### Selected text
▶
Plessey’s pins future on micro-LED displays, and gears up for production

Plessey-native-green-GaN-on-Si-leds

“The business strategy is 100% micro-LED applications: augmented reality, virtual reality, smart watches and large panel outdoor displays,” Plessey president of business development Mike Lee told Electronics Weekly. “Right now, we are in the middle of raising up to $30m. This is an investable space – micro-leds are hot and it’s here in the UK – people are interested.”

Augmented reality glasses in particular, put unique demands on the internal display technology, and Plessey claims to be in a unique position to meet those demands.

The challenge is display intensity: if AR glasses are to be used outdoors, the internal micro-display has to be very bright to compete with ambient light – without excessive bulk, heat or power consumption.


Combining its GaN-on-silicon LED process and chip-making history, the firm can wafer-bond a high-resolution micro-LED display matrix to a CMOS active backplane to create an emissive monolithic display that is far brighter than OLED micro-displays – the other emissive technology vying for a place in AR glasses. The other two possible technologies – DMD (digital micro-mirror) and LCoS (liquid crystal-on-silicon) – are both reflective, adding the bulk of a light source and its optics.
◀
### Items
▶
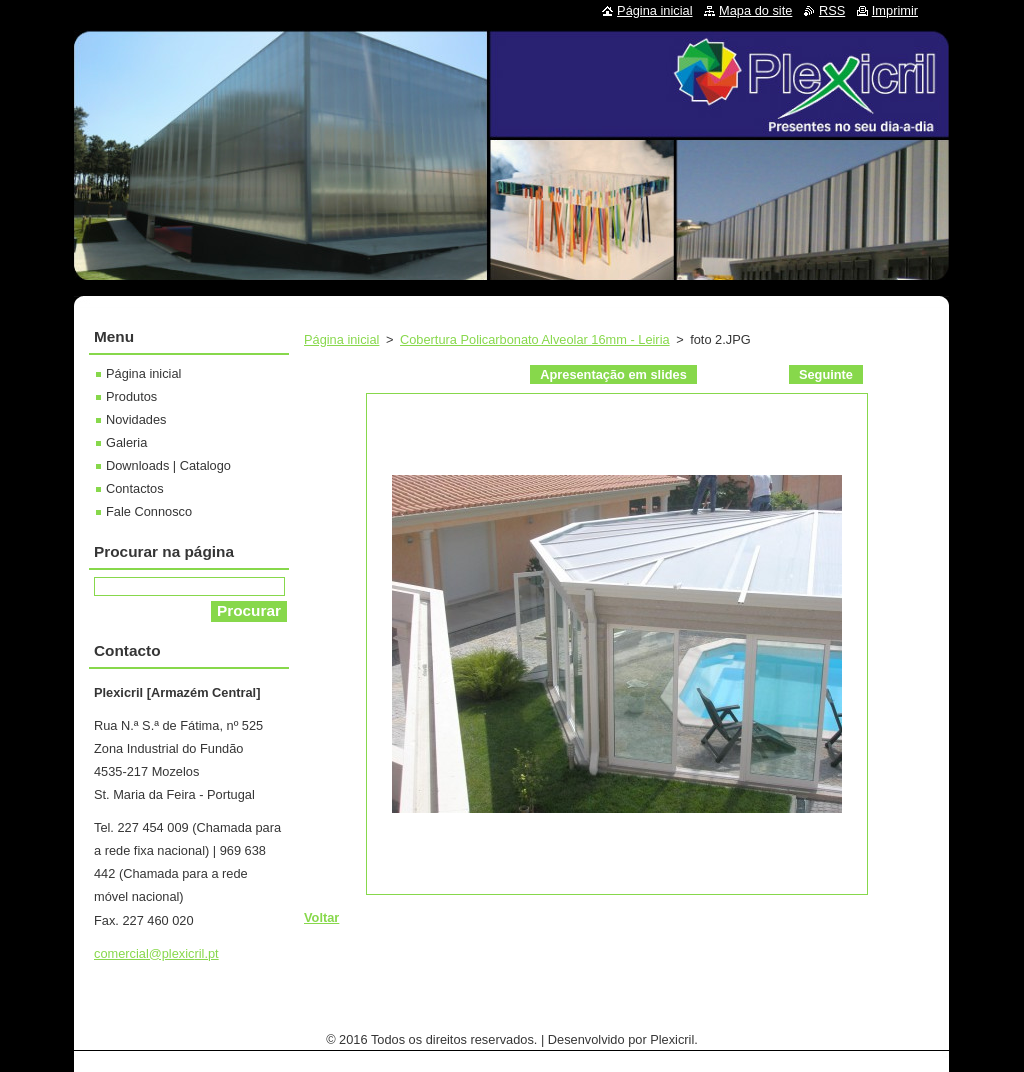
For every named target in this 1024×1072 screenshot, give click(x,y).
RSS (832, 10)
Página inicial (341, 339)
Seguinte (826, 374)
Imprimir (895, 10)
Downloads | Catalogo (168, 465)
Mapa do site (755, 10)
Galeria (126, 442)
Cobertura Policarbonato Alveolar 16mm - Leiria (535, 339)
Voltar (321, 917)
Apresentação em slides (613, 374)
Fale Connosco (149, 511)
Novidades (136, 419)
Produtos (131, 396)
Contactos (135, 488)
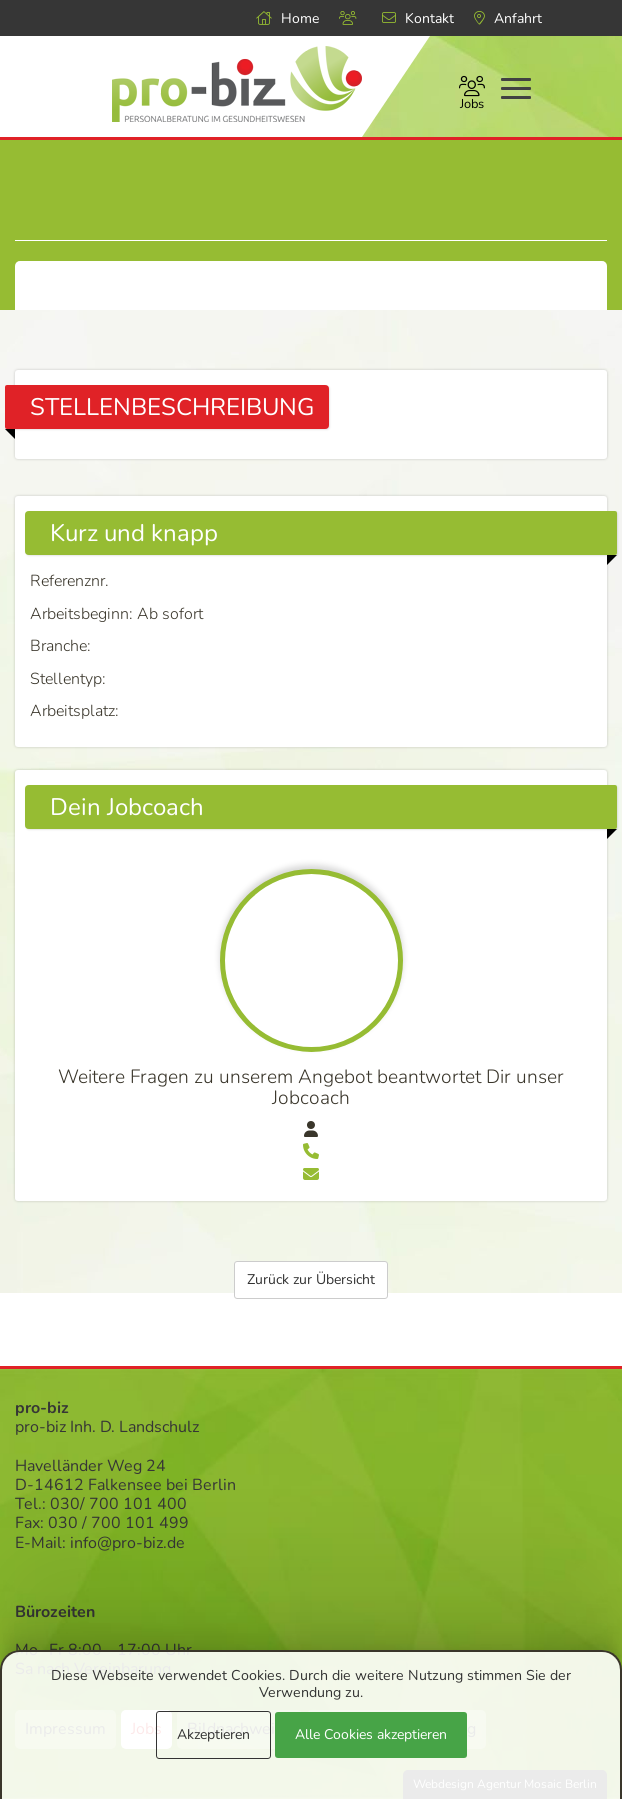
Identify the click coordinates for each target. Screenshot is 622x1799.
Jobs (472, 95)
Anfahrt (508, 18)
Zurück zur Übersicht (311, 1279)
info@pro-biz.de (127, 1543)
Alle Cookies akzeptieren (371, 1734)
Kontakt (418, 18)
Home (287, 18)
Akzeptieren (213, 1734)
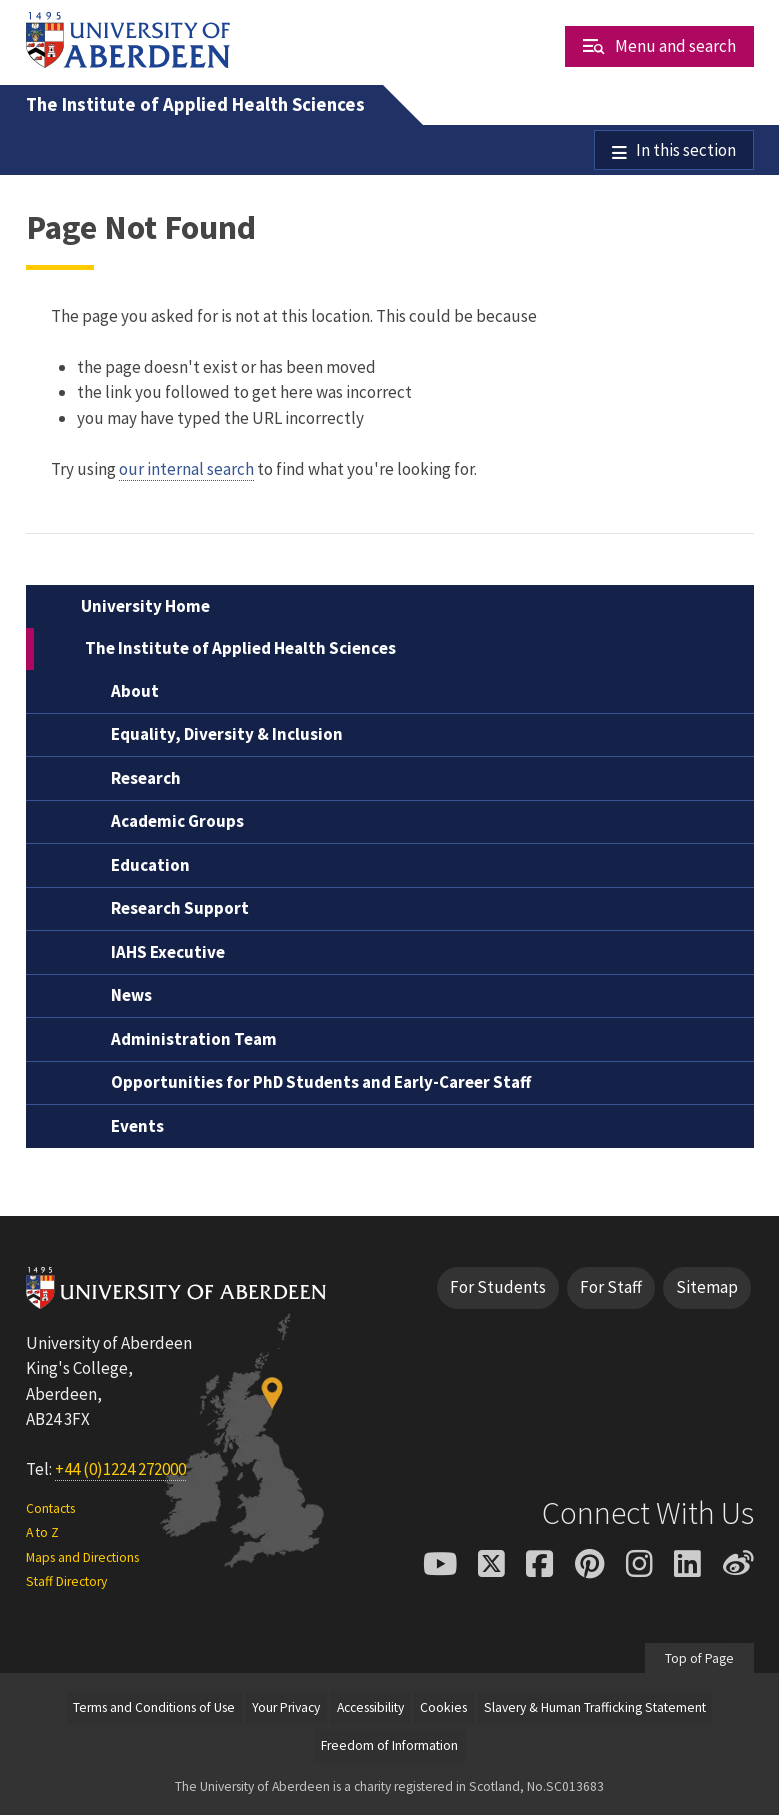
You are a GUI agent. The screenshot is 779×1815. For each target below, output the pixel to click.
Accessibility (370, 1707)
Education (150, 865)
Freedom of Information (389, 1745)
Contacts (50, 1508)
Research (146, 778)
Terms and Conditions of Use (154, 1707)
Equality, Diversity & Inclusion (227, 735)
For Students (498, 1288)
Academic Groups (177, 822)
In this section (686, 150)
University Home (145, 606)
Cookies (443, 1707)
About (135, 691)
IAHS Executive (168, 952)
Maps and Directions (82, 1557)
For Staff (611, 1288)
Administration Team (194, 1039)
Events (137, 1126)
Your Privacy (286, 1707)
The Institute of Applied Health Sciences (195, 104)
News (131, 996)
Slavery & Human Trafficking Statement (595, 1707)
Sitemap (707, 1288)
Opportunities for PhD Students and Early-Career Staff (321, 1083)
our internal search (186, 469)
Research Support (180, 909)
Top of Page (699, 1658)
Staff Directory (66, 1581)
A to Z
◀
### Short problem 1
Write out the part of the Plessey micro-LED article starting at "Plessey-native-green-GaN-on-Si-leds" and ending at "meet those demands.".
### Short problem 2
According to the Plessey micro-LED article, which two display technologies are reflective?
### Short problem 3
Pick up the Plessey micro-LED article where it stops and keep writing it.

### Written response 1
Plessey-native-green-GaN-on-Si-leds

“The business strategy is 100% micro-LED applications: augmented reality, virtual reality, smart watches and large panel outdoor displays,” Plessey president of business development Mike Lee told Electronics Weekly. “Right now, we are in the middle of raising up to $30m. This is an investable space – micro-leds are hot and it’s here in the UK – people are interested.”

Augmented reality glasses in particular, put unique demands on the internal display technology, and Plessey claims to be in a unique position to meet those demands.

### Written response 2
DMD (digital micro-mirror) and LCoS (liquid crystal-on-silicon).

### Written response 3
Gearing up for production in under way in Plymouth, according to Lee, with millions of pounds already spent on new equipment. It’s long-awaited third MOCVD reactor – for growing the interface layers and quantum wells needed to build GaN leds on silicon wafers – has been installed .

“Number three is commissioned and going now. It’s robotics based – a full production tool. Reactors one and two are more manual,” he said, adding: “We are pricing MOCVD reactors four and five.”

What happened to the lighting LEDs?

Plessey always argued that its GaN-on-Si process would be cheaper for making lighting-class LEDs compared with the incumbent GaN-on-sapphire process.

And it is, according to Lee, Plessey’s LED die were cheaper to make, but “the problem with power LEDs is that every man and his dog have set up GaN-on-sapphire LED lines and they are quickly becoming commodity”.

Added to this, ‘mid-power’ LEDs are increasingly popular in lighting applications and, according to Lee, 80% of the cost of a mid-power is packaging, so the advantage of a lower-cost die is largely lost.

Native green mico-LEDs

Plessey’s big announcement this week is the development of native green-emitting micro-LEDs – as opposed to the less efficient combination of blue-emitting quantum wells and a blue-to-green quantum dot phosphor.

On the firm’s roadmap is a single micro-display combining native blue and green quantum wells with a phosphor converted red, but before then it is working towards a colour micro-display using three separate die for red, green and blue.

Won’t that be expensive and bulky?

“Right now, it is not the price that is important, but the application. Three panels faster to market than one panel RGB,” said Lee. “The whole market is held back by lack of suitable display. [With incumbent displays] you either have a big battery, or have AR you can’t see out of doors.”

As for size, according to Lee three 1080 displays and the image combining prism will fit inside a cube 4-5mm across.

And a schedule?

“We are testing proof-of-concept and prototypes this year,” said Lee. “Next year, OEMs are taking product to market.”